2002-10-07 18:54:24

by Chris Friesen

[permalink] [raw]
Subject: Re: The reason to call it 3.0 is the desktop (was Re: [OT] 2.6 not 3.0 - (NUMA))

Andrew Morton wrote:

> Go into ext2_new_inode, replace the call to find_group_dir with
> find_group_other. Then untar a kernel tree, unmount the fs,
> remount it and see how long it takes to do a
>
> `find . -type f xargs cat > /dev/null'
>
> on that tree. If your disk is like my disk, you will achieve
> full disk bandwidth.

Pardon my ignorance, but what's the difference between find_group_dir
and find_group_other, and why aren't we using find_group_other already
if its so much faster?

Chris


2002-10-07 19:20:28

by Daniel Phillips

[permalink] [raw]
Subject: Re: The reason to call it 3.0 is the desktop (was Re: [OT] 2.6 not 3.0 - (NUMA))

On Monday 07 October 2002 20:58, Chris Friesen wrote:
> Andrew Morton wrote:
>
> > Go into ext2_new_inode, replace the call to find_group_dir with
> > find_group_other. Then untar a kernel tree, unmount the fs,
> > remount it and see how long it takes to do a
> >
> > `find . -type f xargs cat > /dev/null'
> >
> > on that tree. If your disk is like my disk, you will achieve
> > full disk bandwidth.
>
> Pardon my ignorance, but what's the difference between find_group_dir
> and find_group_other, and why aren't we using find_group_other already
> if its so much faster?

These are the heuristics that determine where in the volume directory
inodes are allocated:

http://lxr.linux.no/source/fs/ext2/ialloc.c#L221

Ext2 likes to spread directory inodes around the volume so that there is
room to keep the associated file blocks nearby. This interacts rather
poorly with readahead.

--
Daniel

2002-10-07 19:32:32

by Linus Torvalds

[permalink] [raw]
Subject: Re: The reason to call it 3.0 is the desktop (was Re: [OT] 2.6 not 3.0 - (NUMA))


On Mon, 7 Oct 2002, Daniel Phillips wrote:
>
> Ext2 likes to spread directory inodes around the volume so that there is
> room to keep the associated file blocks nearby. This interacts rather
> poorly with readahead.

Not a read-ahead problem. It interacts rather poory _full_stop_.

It means that the inode tables are spread all out, the bitmaps are
fragmented etc, so the disk head has to move all over the disk even when
only working with one directory tree like the kernel sources.

####

» ACTIVITIES
a - In the ext2 thread, why does Daniel Phillips say ext2 spreads directory inodes around the volume?
b - Please write a continuation of the thread on ext2 directory inode allocation, starting after its final sentence.
The items are separate material, unrelated to the thread.

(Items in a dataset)
####

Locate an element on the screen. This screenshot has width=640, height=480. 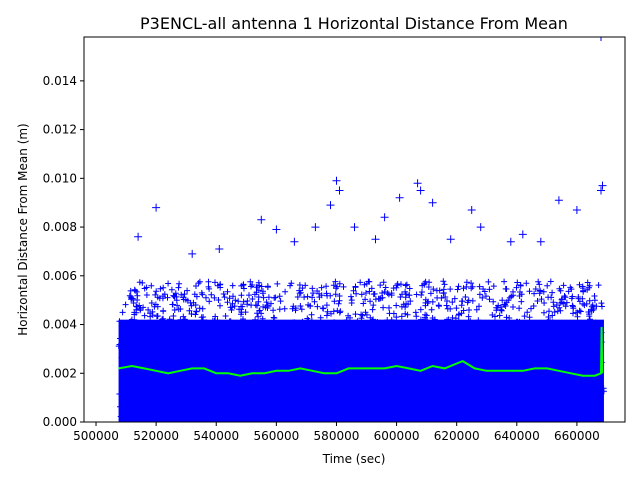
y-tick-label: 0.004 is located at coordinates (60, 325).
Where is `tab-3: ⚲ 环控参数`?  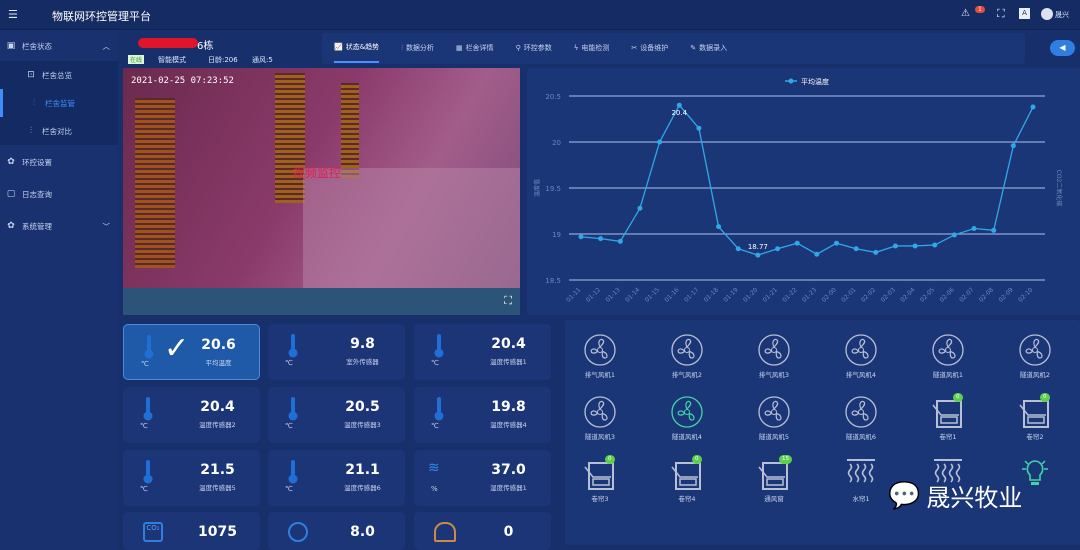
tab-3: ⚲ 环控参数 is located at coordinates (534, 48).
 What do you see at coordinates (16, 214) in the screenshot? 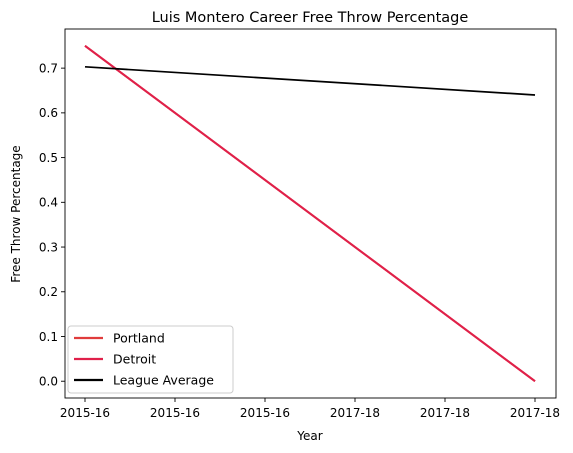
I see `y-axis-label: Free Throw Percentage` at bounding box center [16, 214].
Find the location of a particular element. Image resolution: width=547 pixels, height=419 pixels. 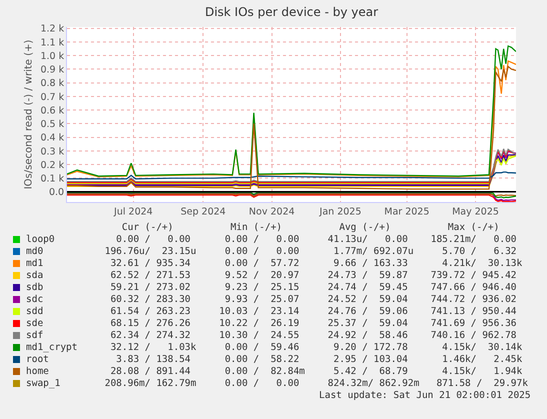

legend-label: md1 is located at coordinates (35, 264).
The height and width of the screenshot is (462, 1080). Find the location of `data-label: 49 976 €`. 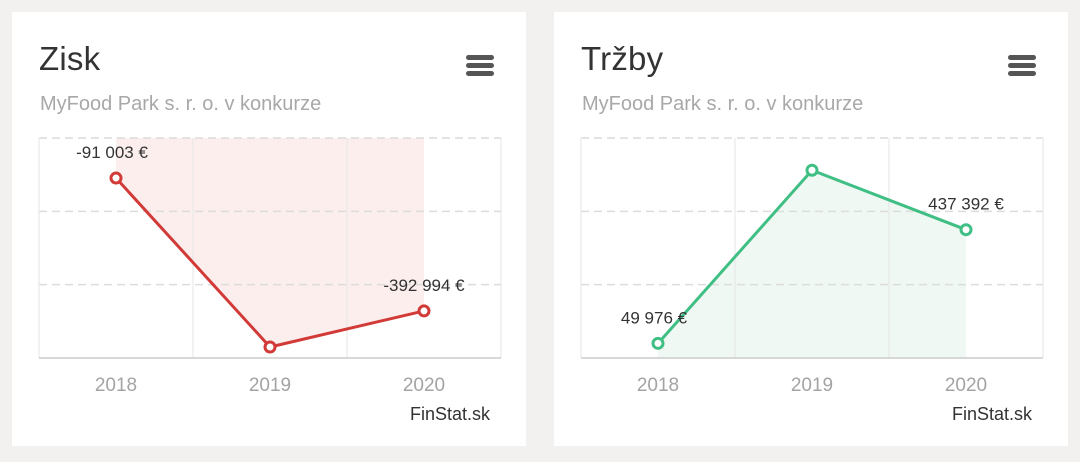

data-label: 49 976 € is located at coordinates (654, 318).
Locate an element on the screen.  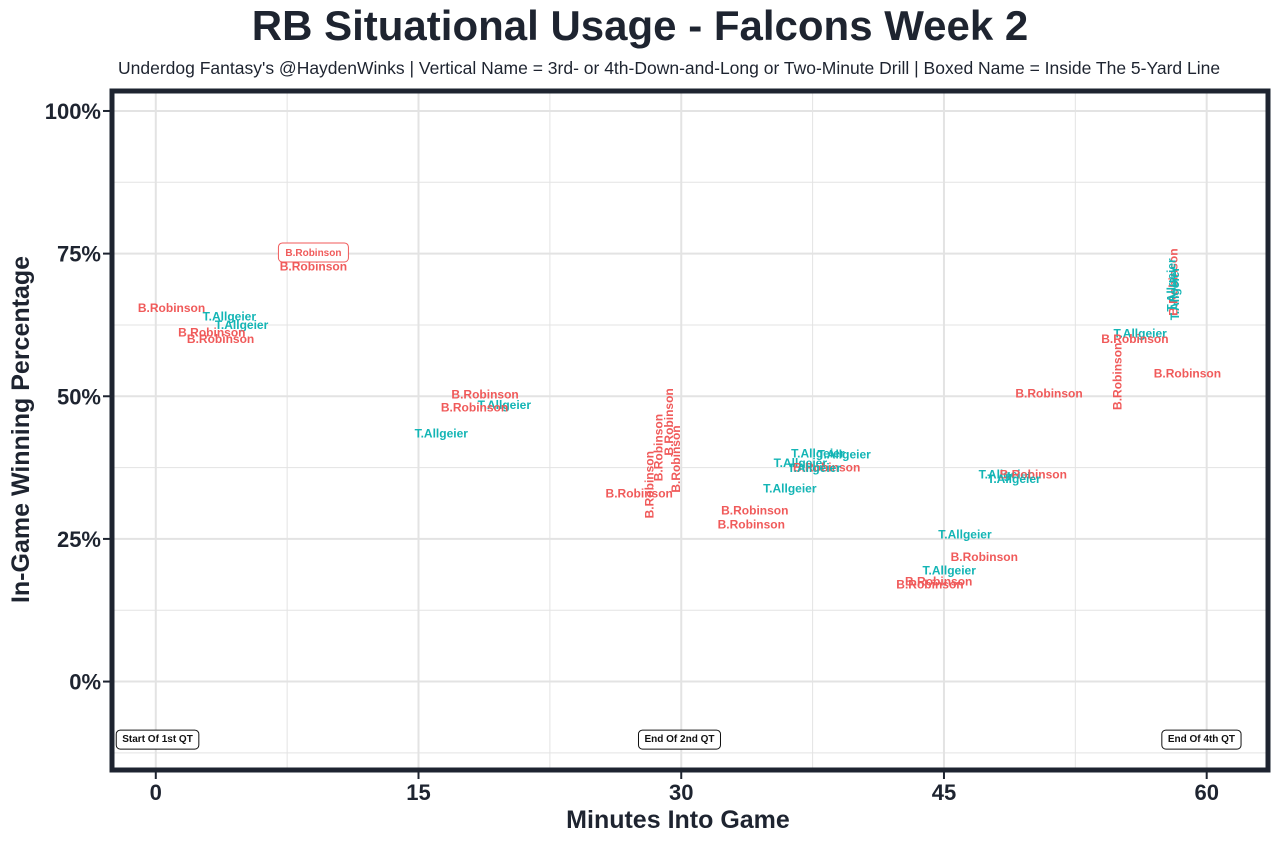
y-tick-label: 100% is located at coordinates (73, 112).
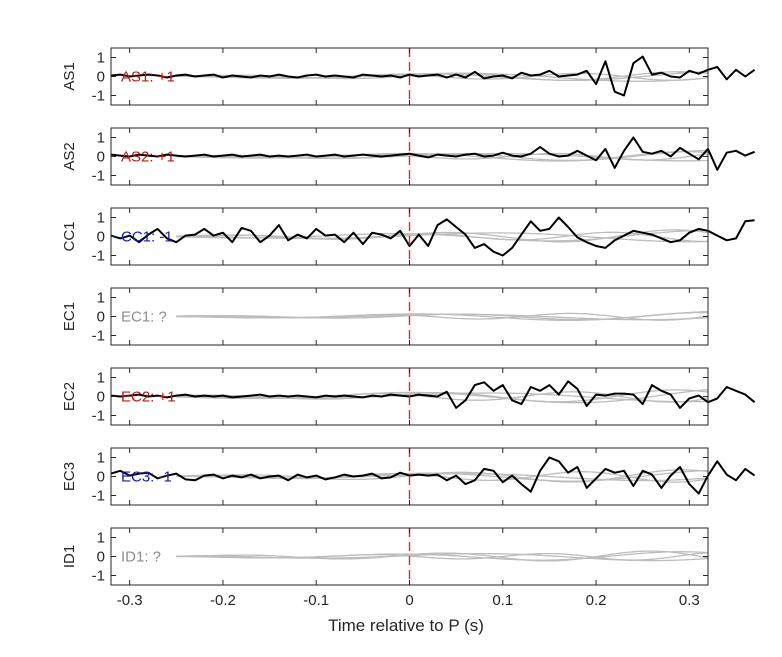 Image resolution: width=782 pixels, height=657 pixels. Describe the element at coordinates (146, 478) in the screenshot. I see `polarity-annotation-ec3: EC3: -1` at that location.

####

» ANSWERS TO THE EXERCISE
a - So that there is room to keep the associated file blocks nearby.

b -
Kernel-level read-ahead doens't much help, because the FS tries to keep
the data blocks for individual files together - which is the case the
kernel _can_ try to optimize a bit. Physical read-ahead doesn't work
either, since the parts that can be physically read ahead are the ones
that the regular in-file read-ahead already mostly takes care of it.

So the problem with spreading stuff out doesn't have anything to do with
read-ahead, and has everything to do with the basic issue of BAD LOCALITY.
Locality is _good_, independently of read-ahead and independently of
medium.

Locality helps regardless of any read-ahead, although it is clearly true
that bad locality makes readahead more futile.

Linus

2002-10-08 00:34:15

by Theodore Ts'o

[permalink] [raw]
Subject: Re: The reason to call it 3.0 is the desktop (was Re: [OT] 2.6 not 3.0 - (NUMA))

On Mon, Oct 07, 2002 at 12:35:26PM -0700, Linus Torvalds wrote:
>
> On Mon, 7 Oct 2002, Daniel Phillips wrote:
> >
> > Ext2 likes to spread directory inodes around the volume so that there is
> > room to keep the associated file blocks nearby. This interacts rather
> > poorly with readahead.
>
> Not a read-ahead problem. It interacts rather poory _full_stop_.
>
> It means that the inode tables are spread all out, the bitmaps are
> fragmented etc, so the disk head has to move all over the disk even when
> only working with one directory tree like the kernel sources.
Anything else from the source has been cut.